Place | Team | Score+/-Standard Deviation |
---|---|---|
First | Rutgers | 50.397+/-0.022 |
Second | Harvard | 48.995+/-0.020 |
Third | Alberta | 48.815+/-0.022 |
Fourth | Brown | 48.760+/-0.023 |
Fifth | Pujara | 47.883+/-0.020 |
Sixth | BMJoe | 47.242+/-0.021 |
Seventh | Chapman | 45.943+/-0.019 |
Eighth | GATech | 45.271+/-0.021 |
Because of the correlations, I measured the utility difference per iteration (again scaled by 12,600) between two teams. Because a game can have more or less utility, and a third party may be better or worse at a certain game, this controls for these factors, providing a tighter analysis. Since there are 81,000 repeats, one can assume that the averages are roughly Gaussian, and so the z-scores tell the story of how accurate the measurements are. To put this plainly, the chance of me getting a different result by re-running this competition is less than 1/300 for third and fourth, and far less than 1 in a million. Of course, such confidence says nothing about a compilation bug, configuration mistake, or other error that cannot be covered by re-running the experiment.

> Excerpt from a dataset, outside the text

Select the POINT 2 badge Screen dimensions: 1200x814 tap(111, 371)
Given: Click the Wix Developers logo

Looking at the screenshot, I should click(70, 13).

Pair | Score+/-Standard Error | z-score |
---|---|---|
Rutgers-Harvard | 1.402+/-0.007 | 204.855 |
Harvard-Alberta | 0.180+/-0.010 | 18.583 |
Alberta-Brown | 0.055+/-0.017 | 3.230 |
Brown-Pujara | 0.877+/-0.016 | 54.797 |
Pujara-BMJoe | 0.641+/-0.007 | 96.873 |
BMJoe-Chapman | 1.299+/-0.007 | 189.280 |
Chapman-GATech | 0.672+/-0.006 | 106.624 |
Finally, some high-level discussion of the meaning of the gaps: first of all, while there is a statistical difference between second and fourth place, and the techniques used were very different, there is still very little difference. More significant are the wider gaps between first and second, and the larger gaps found between bots below fourth. The most interesting question evoked by these numbers is to explain what distinguishes the Rutgers bot from the rest of the field.